A 53-year-old woman was admitted to our hospital with weakness and numbness in her legs. She had been diagnosed with Raynaud’s phenomenon 10 years before, followed by the development of autoimmune hypothyroidism. Three years later, she complained of telangiectasias spreading over her face and neck, and she developed a digital ulcer on her middle finger. She noted a dry cough and dyspnea on exertion. The ANA and the anti-topoisomerase antibodies (Scl-70) were positive. She was diagnosed with dSS with pulmonary involvement (moderate to severe pulmonary fibrosis).
There was no evidence for pulmonary hypertension, or cardiac or esophageal involvement. After being treated for a presumed episode of pneumonia, she failed to significantly improve, and her cough and dyspnea worsened. She complained of weakness and numbness in her distal lower extremities with preserved muscle strength and hypoesthesia to touch.
The development of vasculitis in patients with systemic sclerosis is highly uncommon.
Initial laboratory tests included a normocytic and normochromic anemia, thrombocytosis, elevated acute-phase reactants and normal serum creatinine. MPO-ANCA titer was 174 AU (normal <10 UI/mL). PR-3-ANCA was negative. Antiglomerular basal membrane and anti-Jo-1 antibodies were negative, and complement C3 and C4 were within normal limits. An electromyogram showed evidence of a moderate myopathy without polyneuropathy or myositis. A muscle and peripheral nerve biopsy demonstrated features of a necrotizing vasculitis with signs of axonal degeneration and severe denervation attributable to ischemic neuropathy (see figures, right).
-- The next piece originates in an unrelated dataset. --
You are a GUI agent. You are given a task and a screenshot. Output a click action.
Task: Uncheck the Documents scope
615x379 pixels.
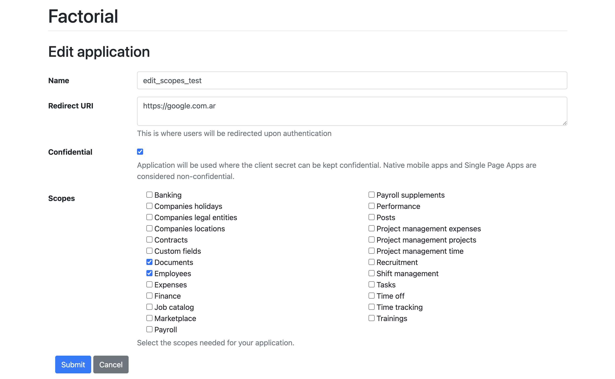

Therapy was initiated with a high dose of prednisolone (bolus of 1 mg/kg/day IV for three days, followed by 60 mg PO daily) and cyclophosphamide treatment (five monthly IV boluses of 750 mg each) was initiated. A few weeks later, maintenance immunosuppressive therapy was introduced with azathioprine (150 mg day PO), and her hypoesthesia and weakness gradually disappeared.